Where the grass is definitely not green (because there's no grass to be found!), but the girls are pretty!



















Terminal City by Dean Motter (writer), Michael Lark (artist), Rick Taylor (colorist), and Willie Schubert (letterer).

Published by DC/Vertigo, 14 issues (#1-9 of Terminal City, #1-5 of Terminal City: Aerial Graffiti), cover dated July 1996 - March 1997 (Terminal City) and November 1997 - March 1998 (Aerial Graffiti).











Some SPOILERS in here, if you must know, but nothing too major!

On the page facing the first page of Terminal City #1, Dean Motter writes - in so many words - that he's fascinated by the visions of the future as imagined by those in the past. This idea has a name, I guess - it's "retro-futurism," and Motter digs it.



Motter's grand work is Mister X, which began in the early 1980s and has recently been rebooted in Dark Horse Presents and which deals with this idea quite a lot, but it's not the only comics work of his that examines it. I haven't read much Mister X, but Terminal City, in my mind, is a stronger work, as Motter not only creates a full-fledged vision of the future (the book is set in the "present" - 1995 - but because it's a 1930s vision of the future, it feels "futuristic" in many ways), but is able to give us many characters who are more fully formed than what I know of Mister X (with the caveat that I could be wrong, of course). So this seems like it ought to be a Mister X comic, but it's not. A few years ago, when I wrote about the final page of issue #1, Motter stopped to explain why it wasn't: the rights to Mister X were tied up in 1996, so Shelly Roeburg, who edited the series, suggested to Motter that he just create a new city. And so we get Terminal City, a marvelous comic that exists partly because of forces beyond Motter's control.

Motter's interest in the "future" as envisioned by writers of the past is a clever way to get us into the story, as part of the fun of Terminal City is spotting all the references and jokes that Motter puts into the story.

▶ **Given request 1**: Rewrite the passage of the post on Terminal City from "Some SPOILERS in" up to and including "Motter digs it.", swapping "fascinated" for "intrigued".

▶ **Dataset extract**:
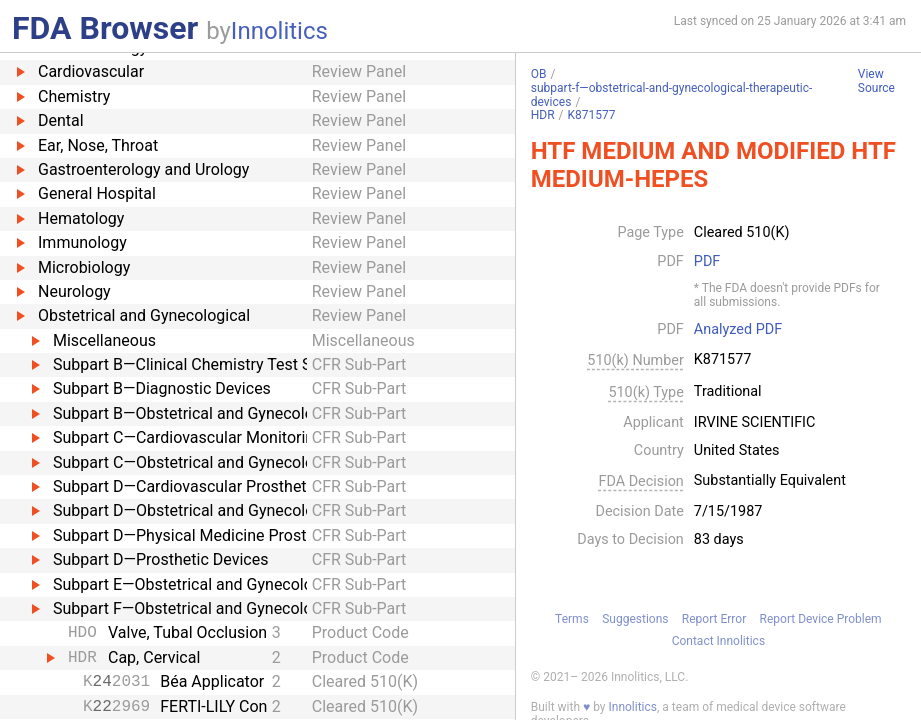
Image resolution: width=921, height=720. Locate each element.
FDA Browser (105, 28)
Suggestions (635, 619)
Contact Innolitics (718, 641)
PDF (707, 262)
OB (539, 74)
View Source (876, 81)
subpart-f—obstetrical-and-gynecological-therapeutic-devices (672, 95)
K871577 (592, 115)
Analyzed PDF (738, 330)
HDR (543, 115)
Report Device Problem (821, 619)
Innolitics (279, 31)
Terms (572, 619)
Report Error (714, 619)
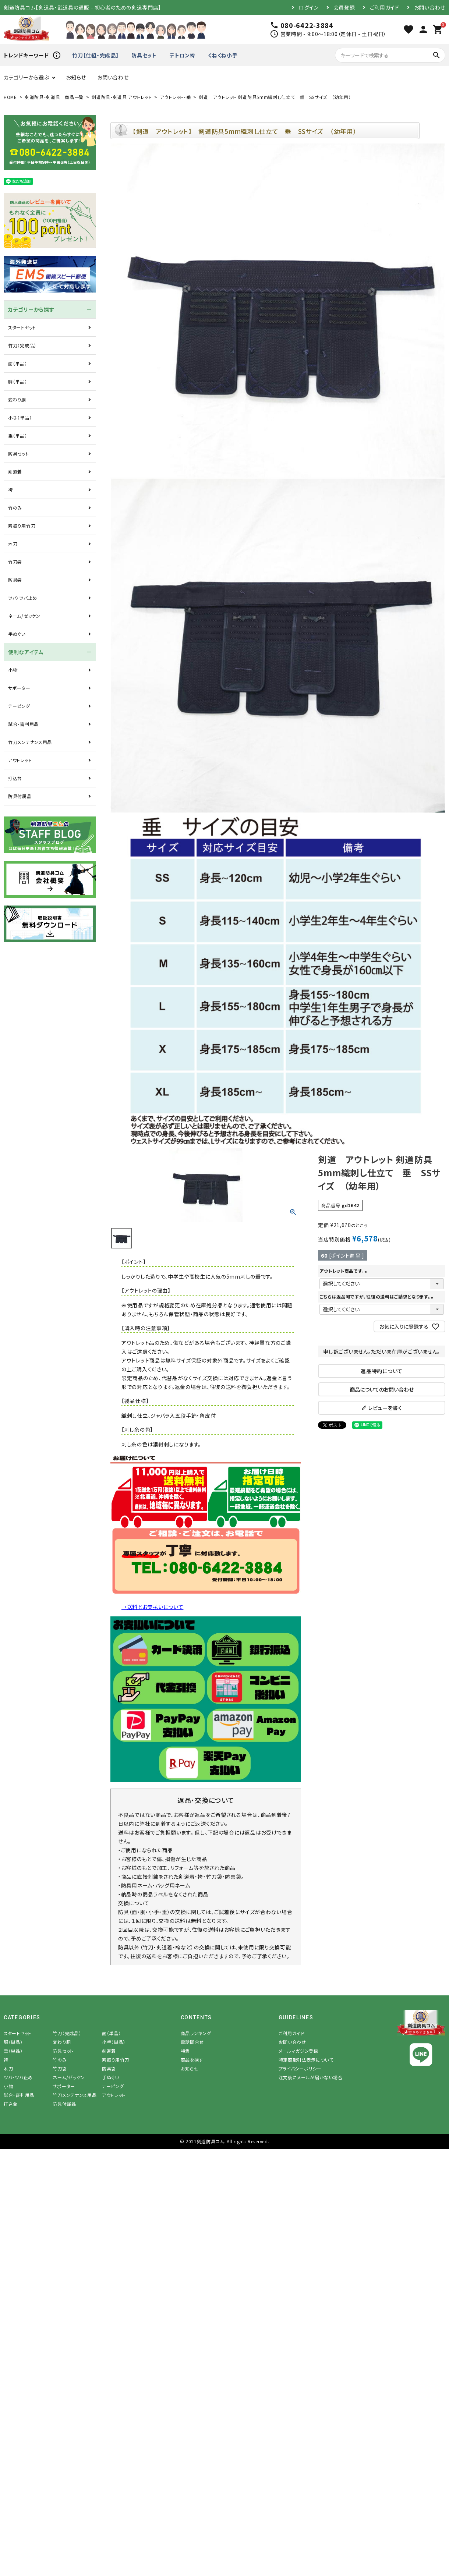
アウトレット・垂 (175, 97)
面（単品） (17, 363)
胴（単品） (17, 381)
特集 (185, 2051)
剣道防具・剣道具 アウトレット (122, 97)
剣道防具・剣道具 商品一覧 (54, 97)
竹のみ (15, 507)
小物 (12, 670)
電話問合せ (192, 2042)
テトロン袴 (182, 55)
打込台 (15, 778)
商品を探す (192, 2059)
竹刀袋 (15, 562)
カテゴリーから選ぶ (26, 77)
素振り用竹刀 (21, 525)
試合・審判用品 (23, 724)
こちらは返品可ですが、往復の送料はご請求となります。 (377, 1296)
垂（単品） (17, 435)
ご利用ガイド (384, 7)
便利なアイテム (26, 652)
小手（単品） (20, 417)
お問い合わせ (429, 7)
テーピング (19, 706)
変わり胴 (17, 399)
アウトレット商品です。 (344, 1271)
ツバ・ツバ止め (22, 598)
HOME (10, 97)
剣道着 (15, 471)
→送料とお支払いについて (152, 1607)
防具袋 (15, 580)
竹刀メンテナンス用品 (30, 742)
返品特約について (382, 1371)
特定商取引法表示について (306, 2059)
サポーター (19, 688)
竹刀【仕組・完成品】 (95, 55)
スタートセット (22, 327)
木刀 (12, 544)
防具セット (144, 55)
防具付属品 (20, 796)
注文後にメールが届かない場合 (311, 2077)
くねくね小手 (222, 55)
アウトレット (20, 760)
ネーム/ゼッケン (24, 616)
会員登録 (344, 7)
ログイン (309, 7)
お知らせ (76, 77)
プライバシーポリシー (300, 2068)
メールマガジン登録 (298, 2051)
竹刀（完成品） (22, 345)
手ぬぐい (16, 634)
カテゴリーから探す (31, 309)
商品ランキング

▶ **Given request 2**: How many lines of the records contain the string "Report"? Reply with the number only.

▶ **Exercise result 1**:
Some SPOILERS in here, if you must know, but nothing too major!

On the page facing the first page of Terminal City #1, Dean Motter writes - in so many words - that he's intrigued by the visions of the future as imagined by those in the past. This idea has a name, I guess - it's "retro-futurism," and Motter digs it.

▶ **Exercise result 2**: 2